By Andrew Lee in London
Wednesday, February 26 2014
EDPR – the world’s third-largest wind power producer – today posted a 2013 net profit of €135m ($185m), 7% up on 2012, on revenues 6% ahead at €1.36bn.
EDPR said the increased revenues came thanks to what it claimed as “asset quality with the highest load factors in the market” and the addition of 502MW, with total output of 19.9TWh in 2013, up 8% on 2012’s level.
The Portuguese-owned company registered a 1% increase to €947m in earnings before interest, tax, depreciation and amortisation (Ebitda).
It said that came despite the impact of regulatory changes in Spain, where government measures to close the country’s so-called tariff deficit have affected renewables operators. EDPR took a €71m Ebitda hit on the Spanish measures during 2013.

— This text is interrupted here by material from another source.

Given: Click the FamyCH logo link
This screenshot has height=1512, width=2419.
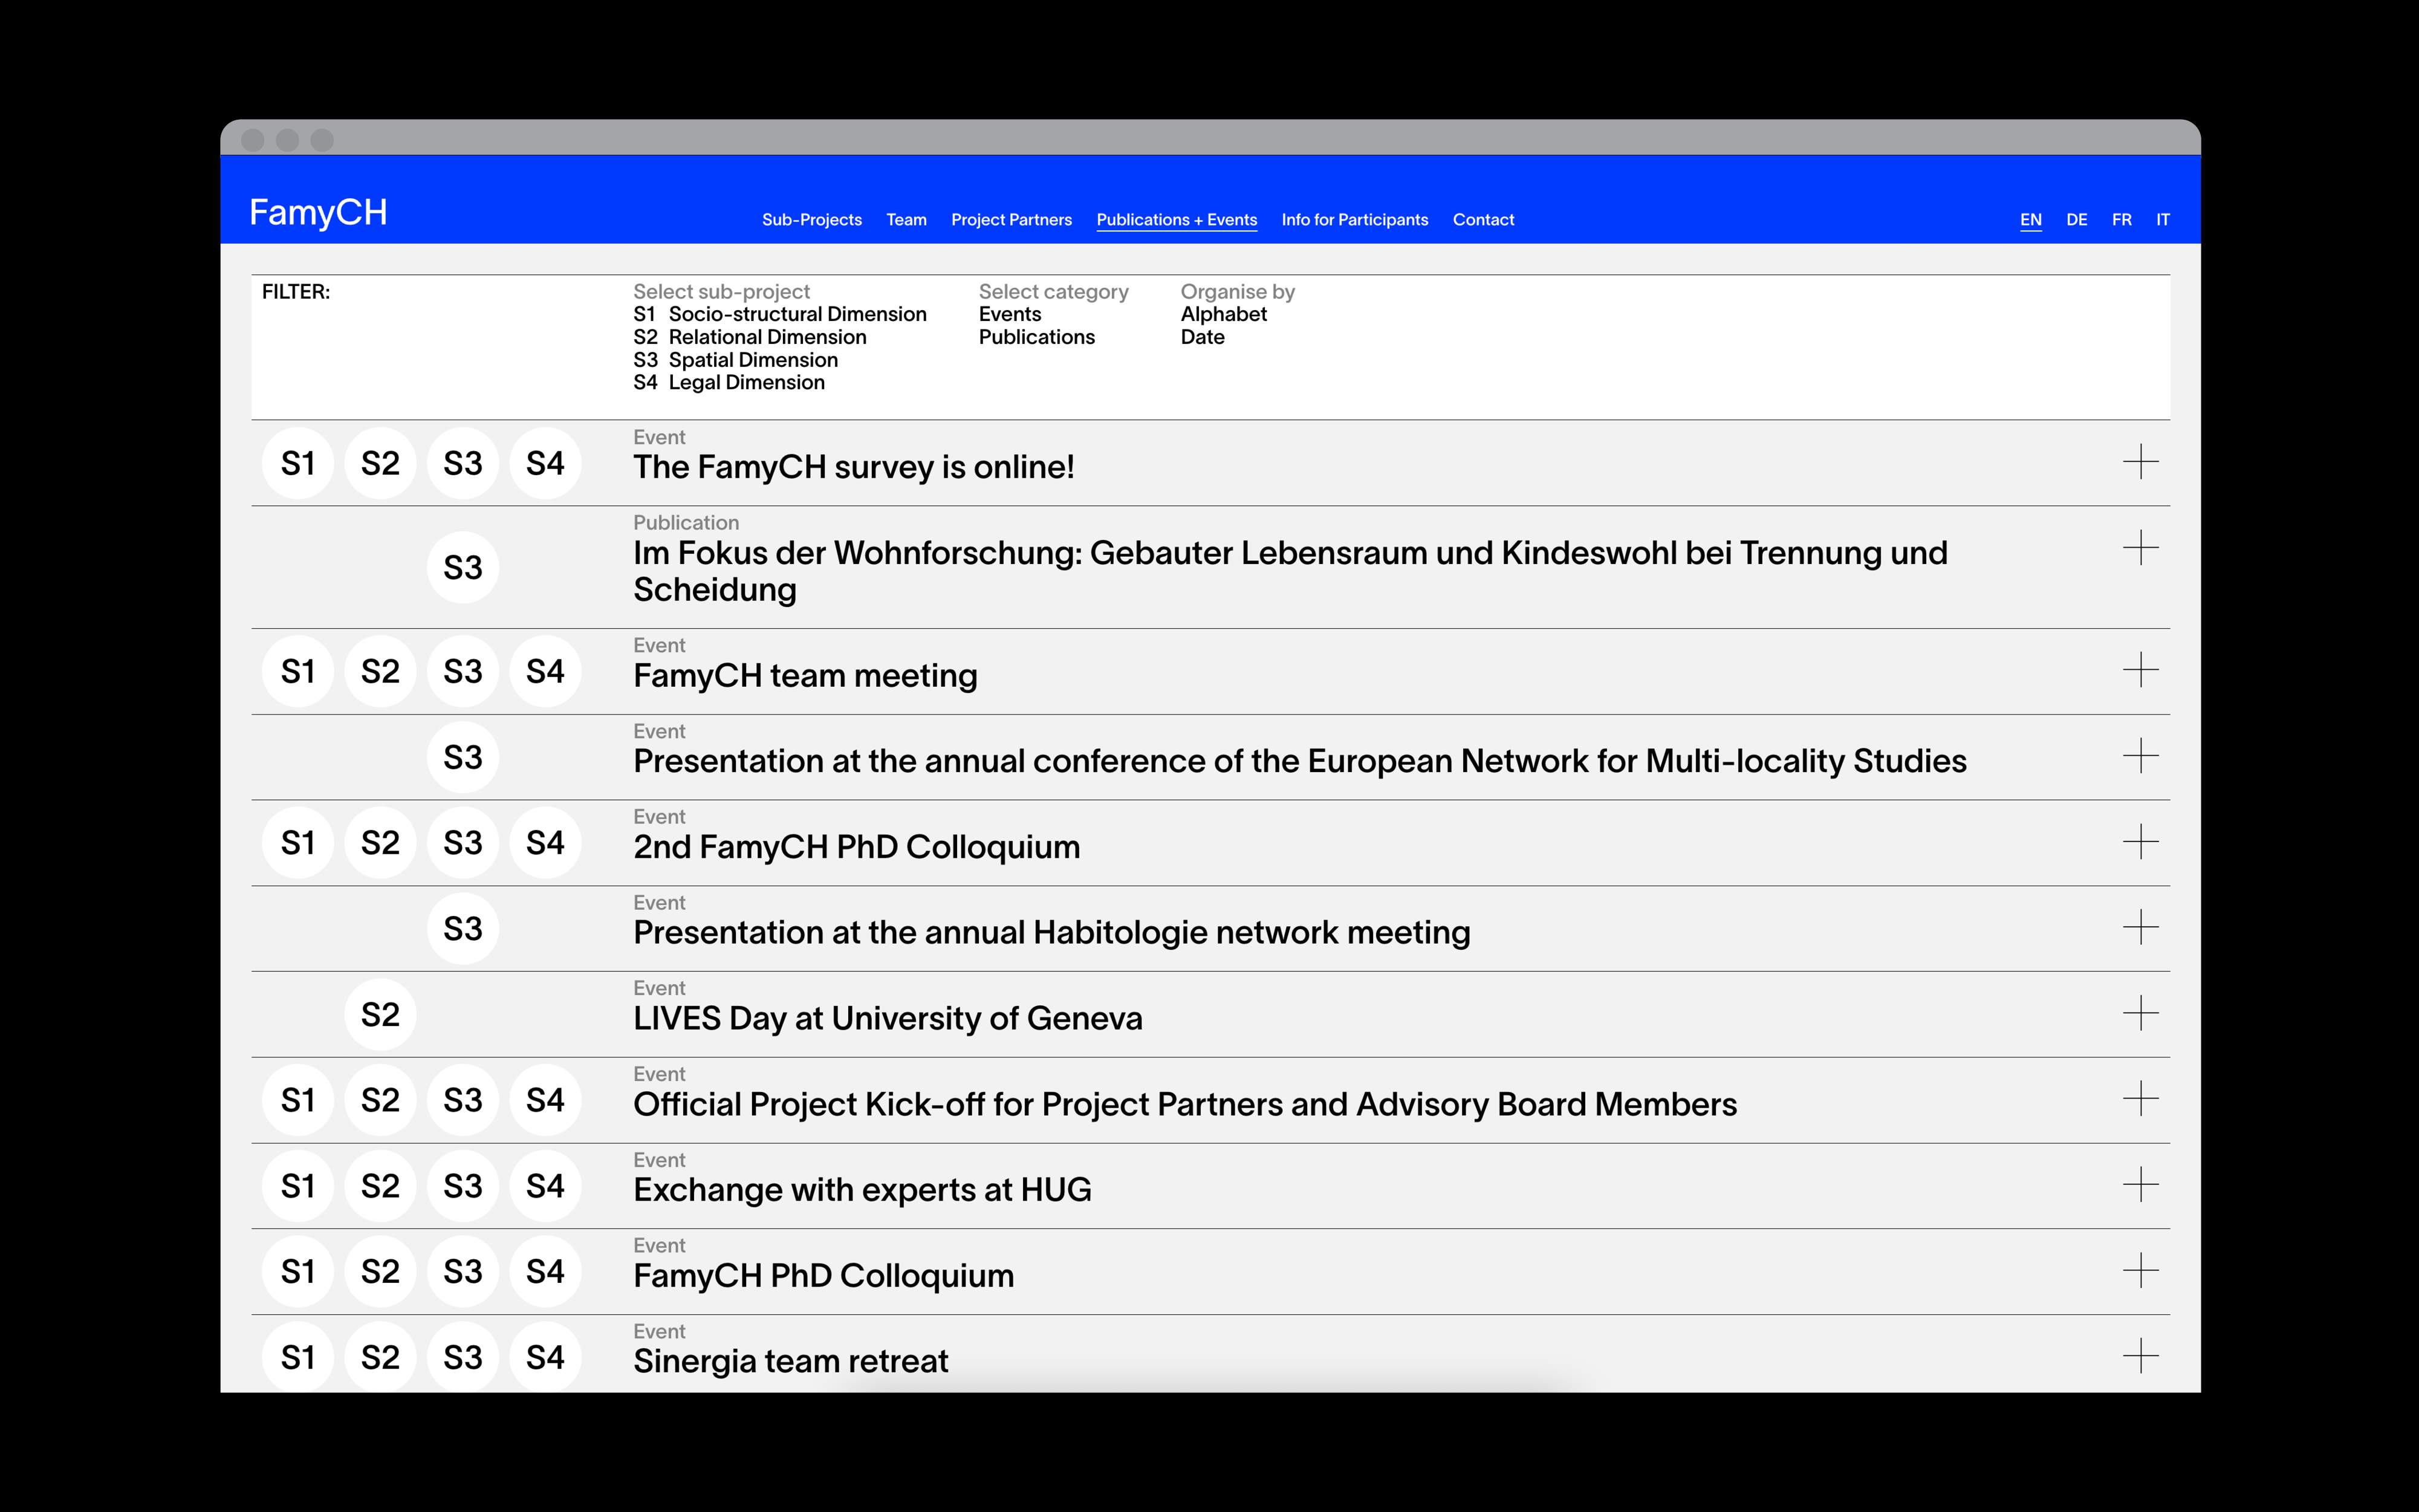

The company told investors: “By platform, the main contributor to Ebitda was the US, followed by Spain and Portugal, which is evidence of the geographical diversification of the portfolio.”
It said its focus for 2014 will be “on selective growth based on the execution of PPA projects in the US, the cornerstone of the company’s future performance”.
EDPR has tied up 980MW additional “profitable PPAs” in the US for 2014-16 and is preparing to start operating its first Californian wind and solar projects this year.
Europe will present “low risk growth opportunities” via Portugal’s ENEOP programme, and in Italy, France and Poland, it added.